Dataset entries
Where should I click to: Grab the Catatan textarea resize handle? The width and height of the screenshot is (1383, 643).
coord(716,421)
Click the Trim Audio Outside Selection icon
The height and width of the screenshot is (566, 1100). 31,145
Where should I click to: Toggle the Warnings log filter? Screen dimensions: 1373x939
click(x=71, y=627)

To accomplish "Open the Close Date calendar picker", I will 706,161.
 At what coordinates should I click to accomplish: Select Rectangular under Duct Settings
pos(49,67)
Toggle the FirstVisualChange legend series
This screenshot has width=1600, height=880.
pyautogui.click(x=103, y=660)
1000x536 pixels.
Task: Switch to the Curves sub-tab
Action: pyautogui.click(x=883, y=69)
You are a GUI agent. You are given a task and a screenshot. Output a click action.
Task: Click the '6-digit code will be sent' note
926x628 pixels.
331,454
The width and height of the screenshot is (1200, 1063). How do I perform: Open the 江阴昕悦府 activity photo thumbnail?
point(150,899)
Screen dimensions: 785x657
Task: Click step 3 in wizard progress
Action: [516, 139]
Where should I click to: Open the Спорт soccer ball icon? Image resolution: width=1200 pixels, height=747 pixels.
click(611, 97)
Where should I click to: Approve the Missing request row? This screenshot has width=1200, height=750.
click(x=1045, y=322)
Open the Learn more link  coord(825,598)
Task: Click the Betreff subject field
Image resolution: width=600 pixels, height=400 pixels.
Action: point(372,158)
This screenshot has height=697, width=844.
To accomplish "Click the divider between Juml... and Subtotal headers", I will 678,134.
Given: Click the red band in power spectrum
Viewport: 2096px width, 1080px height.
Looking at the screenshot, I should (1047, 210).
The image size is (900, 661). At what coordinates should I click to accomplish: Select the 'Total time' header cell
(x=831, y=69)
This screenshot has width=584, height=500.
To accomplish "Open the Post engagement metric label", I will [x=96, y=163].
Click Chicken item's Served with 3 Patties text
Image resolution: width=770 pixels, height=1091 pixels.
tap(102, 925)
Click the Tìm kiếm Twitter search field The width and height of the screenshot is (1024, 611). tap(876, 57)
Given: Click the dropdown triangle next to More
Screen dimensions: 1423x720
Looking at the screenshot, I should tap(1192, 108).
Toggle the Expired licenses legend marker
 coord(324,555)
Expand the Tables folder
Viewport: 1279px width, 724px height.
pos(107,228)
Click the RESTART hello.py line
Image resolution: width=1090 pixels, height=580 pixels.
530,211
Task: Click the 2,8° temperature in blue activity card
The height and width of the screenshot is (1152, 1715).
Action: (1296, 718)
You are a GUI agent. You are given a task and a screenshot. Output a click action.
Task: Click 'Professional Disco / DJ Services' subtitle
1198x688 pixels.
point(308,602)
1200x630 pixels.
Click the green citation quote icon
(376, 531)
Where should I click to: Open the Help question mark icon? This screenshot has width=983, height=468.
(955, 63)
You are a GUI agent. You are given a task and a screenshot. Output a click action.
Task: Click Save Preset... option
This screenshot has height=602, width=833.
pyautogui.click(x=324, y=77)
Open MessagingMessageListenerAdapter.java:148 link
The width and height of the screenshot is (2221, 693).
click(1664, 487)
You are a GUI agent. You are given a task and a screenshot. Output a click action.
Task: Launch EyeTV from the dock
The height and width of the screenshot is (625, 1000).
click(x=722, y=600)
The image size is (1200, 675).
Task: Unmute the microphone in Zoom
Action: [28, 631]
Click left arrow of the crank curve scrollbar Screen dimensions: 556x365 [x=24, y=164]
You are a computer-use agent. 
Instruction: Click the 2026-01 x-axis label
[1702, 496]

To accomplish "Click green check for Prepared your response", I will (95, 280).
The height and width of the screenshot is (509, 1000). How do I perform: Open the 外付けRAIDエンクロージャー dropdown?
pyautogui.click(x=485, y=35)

— Work required —
From the data above, copy out every line with the string "field" in it.

— Reply to the exercise —
Task: Click the Betreff subject field
Click the Tìm kiếm Twitter search field The width and height of the screenshot is (1024, 611). tap(876, 57)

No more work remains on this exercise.